Giant icebergs range a long way from home, from their roaring, growling birth. Pushed from glaciers out to float, maybe part of an ice shelf before splitting into massive ice cubes walking across the horizon in dazzling summer light, silent amongst the drifting brash ice.
They travel together at first, like roaming adolescents of some forgotten species out on the desert after leaving the mother tribe behind. At certain spots they appear in bunches, driven by the currents. Europa found them, glinting at dusk, guarding the western entrance to the Antarctic Sound. In other places, they ground on sea mounts and shallows, no longer sea ice but rather white islands shafted on rock gradually eaten away from below. Winter refreezes the ocean around them and they wait out the long dark, with maybe an occasional visit from penguins.


Tabular bergs float majestically on the currents. North and north again, beyond South Georgia, beyond the Antarctic convergence into the warmer waters of the South Atlantic. If the Arctic calves came as far as their southern cousins, icebergs would range off the coast of Wales and endanger shipping in the Channel. (As I write this, NASA Antarctic iceberg watch reports one at 52° 58’ South, the equivalent latitude to Nottingham. The trip log records we were still seeing icebergs at 46° south, a week after we had left South Georgia.)
Not spoiling for a fight they will give battle to any ship approaching too close. Rather they loom across the sea, angst-ridden and contemplative, capturing light and interrupting whales during their long diminuendo. Some are as big as countries, Jamaica, say or that international unit of peril, Wales, though their pristine, life-free passage does not resemble the clash of nations. Occasionally one will bristle with antenna (not that we saw such a thing), a floating outpost tracking the wanderings, grindings and slow death.


In the far South, trapped in the freeze-thaw cycle, the bergs are fractured into exotic shapes, sudden splitting revealing the still blue-inner ice, or carved into gargoyles shrieking for release. Anyone with a camera is captivated by their beauty. (I wrote a short essay on some of the best here, and I is of course for ice in the #antarcticalphabet.) In the smoother, if storm ridden, waters of the open ocean, their edges are rounded, smoothed by the waves and wind to the shapes of old rocks, sensuous as an old landscape warmed by the sun.

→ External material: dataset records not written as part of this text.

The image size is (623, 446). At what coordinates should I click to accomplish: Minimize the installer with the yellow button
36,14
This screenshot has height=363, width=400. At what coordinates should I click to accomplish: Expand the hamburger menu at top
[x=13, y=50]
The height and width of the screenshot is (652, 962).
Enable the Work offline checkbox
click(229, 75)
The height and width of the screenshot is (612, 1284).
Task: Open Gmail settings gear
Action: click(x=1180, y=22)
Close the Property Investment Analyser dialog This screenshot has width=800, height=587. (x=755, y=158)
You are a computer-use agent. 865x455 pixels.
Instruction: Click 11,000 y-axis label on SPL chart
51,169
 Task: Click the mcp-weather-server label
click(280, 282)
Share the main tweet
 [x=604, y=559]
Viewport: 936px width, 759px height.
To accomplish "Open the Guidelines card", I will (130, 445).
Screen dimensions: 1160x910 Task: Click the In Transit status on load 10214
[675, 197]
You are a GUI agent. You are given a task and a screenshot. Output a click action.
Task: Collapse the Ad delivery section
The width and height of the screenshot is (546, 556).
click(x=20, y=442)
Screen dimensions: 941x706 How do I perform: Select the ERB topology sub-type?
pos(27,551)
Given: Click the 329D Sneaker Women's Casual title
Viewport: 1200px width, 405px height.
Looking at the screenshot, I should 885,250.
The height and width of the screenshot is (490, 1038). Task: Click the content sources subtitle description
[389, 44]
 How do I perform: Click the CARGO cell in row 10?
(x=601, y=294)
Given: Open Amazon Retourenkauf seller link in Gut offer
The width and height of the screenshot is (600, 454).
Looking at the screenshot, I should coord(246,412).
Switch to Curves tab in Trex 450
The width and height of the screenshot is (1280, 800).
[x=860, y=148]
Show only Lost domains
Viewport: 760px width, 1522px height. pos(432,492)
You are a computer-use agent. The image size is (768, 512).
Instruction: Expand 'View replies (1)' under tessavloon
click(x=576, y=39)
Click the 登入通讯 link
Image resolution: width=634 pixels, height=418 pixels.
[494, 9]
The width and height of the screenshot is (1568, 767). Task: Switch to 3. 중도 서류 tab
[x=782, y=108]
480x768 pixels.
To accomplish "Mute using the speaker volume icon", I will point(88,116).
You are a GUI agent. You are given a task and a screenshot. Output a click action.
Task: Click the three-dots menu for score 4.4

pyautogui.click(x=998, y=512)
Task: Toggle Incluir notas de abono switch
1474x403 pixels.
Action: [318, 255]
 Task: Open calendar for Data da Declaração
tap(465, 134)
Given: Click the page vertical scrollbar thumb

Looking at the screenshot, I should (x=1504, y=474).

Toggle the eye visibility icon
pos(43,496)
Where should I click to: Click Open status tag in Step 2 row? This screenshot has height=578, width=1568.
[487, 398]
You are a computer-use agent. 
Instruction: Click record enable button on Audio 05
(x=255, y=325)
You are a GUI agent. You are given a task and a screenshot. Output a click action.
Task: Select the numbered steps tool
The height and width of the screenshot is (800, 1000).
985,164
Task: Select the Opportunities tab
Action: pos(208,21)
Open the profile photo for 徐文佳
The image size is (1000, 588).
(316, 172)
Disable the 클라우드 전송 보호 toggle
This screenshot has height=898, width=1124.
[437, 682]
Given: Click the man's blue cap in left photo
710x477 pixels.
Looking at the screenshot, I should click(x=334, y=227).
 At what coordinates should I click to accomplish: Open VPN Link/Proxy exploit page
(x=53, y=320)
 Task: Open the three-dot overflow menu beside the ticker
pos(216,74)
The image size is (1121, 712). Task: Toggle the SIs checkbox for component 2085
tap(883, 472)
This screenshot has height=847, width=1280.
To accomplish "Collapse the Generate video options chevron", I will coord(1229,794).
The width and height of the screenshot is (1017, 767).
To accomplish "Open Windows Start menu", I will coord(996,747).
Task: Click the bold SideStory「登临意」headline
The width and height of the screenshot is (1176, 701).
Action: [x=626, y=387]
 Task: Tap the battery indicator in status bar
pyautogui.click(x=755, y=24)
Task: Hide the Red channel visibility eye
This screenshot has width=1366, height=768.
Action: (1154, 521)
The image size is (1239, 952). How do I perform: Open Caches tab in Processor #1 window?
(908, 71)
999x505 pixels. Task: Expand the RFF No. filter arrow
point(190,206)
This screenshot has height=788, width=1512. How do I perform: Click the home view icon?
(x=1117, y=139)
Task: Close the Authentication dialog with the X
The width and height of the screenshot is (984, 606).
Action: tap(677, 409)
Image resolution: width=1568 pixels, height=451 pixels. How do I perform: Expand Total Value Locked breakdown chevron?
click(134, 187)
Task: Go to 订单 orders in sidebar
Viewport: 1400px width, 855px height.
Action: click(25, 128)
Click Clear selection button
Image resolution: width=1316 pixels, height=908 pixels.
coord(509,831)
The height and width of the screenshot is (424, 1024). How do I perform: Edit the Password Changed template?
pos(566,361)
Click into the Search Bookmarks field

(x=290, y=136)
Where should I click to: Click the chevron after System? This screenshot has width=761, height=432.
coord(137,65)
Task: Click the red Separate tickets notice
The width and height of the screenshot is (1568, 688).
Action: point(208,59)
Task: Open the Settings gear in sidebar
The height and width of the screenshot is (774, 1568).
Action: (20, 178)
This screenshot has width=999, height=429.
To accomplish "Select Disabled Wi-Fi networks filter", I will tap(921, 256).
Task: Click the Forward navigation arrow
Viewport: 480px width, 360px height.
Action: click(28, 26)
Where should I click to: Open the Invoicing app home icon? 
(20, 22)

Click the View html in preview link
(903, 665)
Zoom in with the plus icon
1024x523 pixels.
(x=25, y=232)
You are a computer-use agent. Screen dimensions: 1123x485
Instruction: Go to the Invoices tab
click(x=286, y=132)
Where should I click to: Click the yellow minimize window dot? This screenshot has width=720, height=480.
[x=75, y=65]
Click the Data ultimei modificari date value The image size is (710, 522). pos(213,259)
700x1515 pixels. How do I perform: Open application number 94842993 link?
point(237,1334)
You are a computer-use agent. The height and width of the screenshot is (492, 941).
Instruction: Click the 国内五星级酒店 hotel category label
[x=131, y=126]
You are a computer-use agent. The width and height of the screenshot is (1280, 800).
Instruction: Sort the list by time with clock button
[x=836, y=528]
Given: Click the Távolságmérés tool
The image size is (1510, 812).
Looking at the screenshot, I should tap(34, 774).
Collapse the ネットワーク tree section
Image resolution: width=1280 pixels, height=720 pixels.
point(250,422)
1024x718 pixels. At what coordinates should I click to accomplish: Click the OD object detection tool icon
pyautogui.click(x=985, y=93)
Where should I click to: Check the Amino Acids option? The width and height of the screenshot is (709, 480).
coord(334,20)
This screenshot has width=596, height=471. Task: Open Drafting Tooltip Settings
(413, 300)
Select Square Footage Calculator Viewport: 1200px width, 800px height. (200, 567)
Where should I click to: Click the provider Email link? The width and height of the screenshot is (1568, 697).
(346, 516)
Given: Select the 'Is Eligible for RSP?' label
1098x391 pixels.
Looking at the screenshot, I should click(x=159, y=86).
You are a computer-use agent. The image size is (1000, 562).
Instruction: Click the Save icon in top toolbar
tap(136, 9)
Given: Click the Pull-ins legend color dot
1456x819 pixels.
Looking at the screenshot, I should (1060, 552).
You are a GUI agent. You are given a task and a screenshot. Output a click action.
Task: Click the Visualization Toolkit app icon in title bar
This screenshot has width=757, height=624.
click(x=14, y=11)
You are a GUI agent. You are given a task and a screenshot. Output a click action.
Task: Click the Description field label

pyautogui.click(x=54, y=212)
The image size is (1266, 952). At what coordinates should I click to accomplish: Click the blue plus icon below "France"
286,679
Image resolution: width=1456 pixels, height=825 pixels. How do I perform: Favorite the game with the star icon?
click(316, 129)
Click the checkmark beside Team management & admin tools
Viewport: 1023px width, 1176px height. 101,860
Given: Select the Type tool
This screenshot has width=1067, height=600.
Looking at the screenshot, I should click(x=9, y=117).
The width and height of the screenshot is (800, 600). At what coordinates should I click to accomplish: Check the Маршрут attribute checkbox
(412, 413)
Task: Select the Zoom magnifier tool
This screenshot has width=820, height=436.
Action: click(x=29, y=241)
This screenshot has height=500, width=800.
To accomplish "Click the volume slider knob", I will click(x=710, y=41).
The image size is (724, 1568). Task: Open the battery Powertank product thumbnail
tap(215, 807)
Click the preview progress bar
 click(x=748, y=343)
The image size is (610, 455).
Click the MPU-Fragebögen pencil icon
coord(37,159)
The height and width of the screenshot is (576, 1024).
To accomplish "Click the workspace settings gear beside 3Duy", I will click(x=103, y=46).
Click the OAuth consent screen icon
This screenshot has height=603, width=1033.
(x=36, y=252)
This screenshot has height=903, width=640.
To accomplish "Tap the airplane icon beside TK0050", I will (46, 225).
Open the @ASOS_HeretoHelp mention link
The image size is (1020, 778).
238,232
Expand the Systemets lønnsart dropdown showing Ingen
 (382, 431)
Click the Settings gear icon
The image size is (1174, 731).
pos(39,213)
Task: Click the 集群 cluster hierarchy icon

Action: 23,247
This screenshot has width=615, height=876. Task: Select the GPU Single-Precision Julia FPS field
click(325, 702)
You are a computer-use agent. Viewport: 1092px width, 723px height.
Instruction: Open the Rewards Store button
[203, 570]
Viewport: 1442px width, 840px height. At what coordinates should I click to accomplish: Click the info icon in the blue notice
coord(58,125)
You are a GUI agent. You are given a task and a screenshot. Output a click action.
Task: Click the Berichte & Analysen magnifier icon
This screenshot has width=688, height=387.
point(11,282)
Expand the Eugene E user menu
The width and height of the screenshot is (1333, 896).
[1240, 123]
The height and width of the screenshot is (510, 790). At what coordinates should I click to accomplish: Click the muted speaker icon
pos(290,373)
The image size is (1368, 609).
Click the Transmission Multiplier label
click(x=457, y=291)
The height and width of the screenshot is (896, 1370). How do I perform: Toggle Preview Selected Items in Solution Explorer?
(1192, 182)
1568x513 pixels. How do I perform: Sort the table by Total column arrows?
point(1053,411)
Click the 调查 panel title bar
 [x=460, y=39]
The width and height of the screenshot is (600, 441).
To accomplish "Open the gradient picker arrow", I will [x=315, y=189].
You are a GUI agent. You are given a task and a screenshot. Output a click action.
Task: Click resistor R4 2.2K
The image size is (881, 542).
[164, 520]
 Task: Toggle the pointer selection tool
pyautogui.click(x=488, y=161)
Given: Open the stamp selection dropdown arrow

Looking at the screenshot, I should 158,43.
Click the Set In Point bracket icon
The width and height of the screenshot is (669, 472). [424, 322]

In the empty reaches of the South Atlantic, the big ones are not the danger. They announce themselves on the radar, blocks of green clear on the black screen, solid and long lasting unlike the occasional bird or the roller high enough to be seen by the invisible spy. There are no ships for hundreds of miles. If it floats, it’s an iceberg.
The danger is the little ones, the shards of death waiting for prey. It makes for long, anxious stints on the bow watch, waiting for the glimpse of white teeth. In sunlight, or under a bright moon, the massive bergs are a thing of wonder. You don’t quite know which will be the last one, so on the journey north each one is treasured and enjoyed until, at last, the ship passes beyond their range.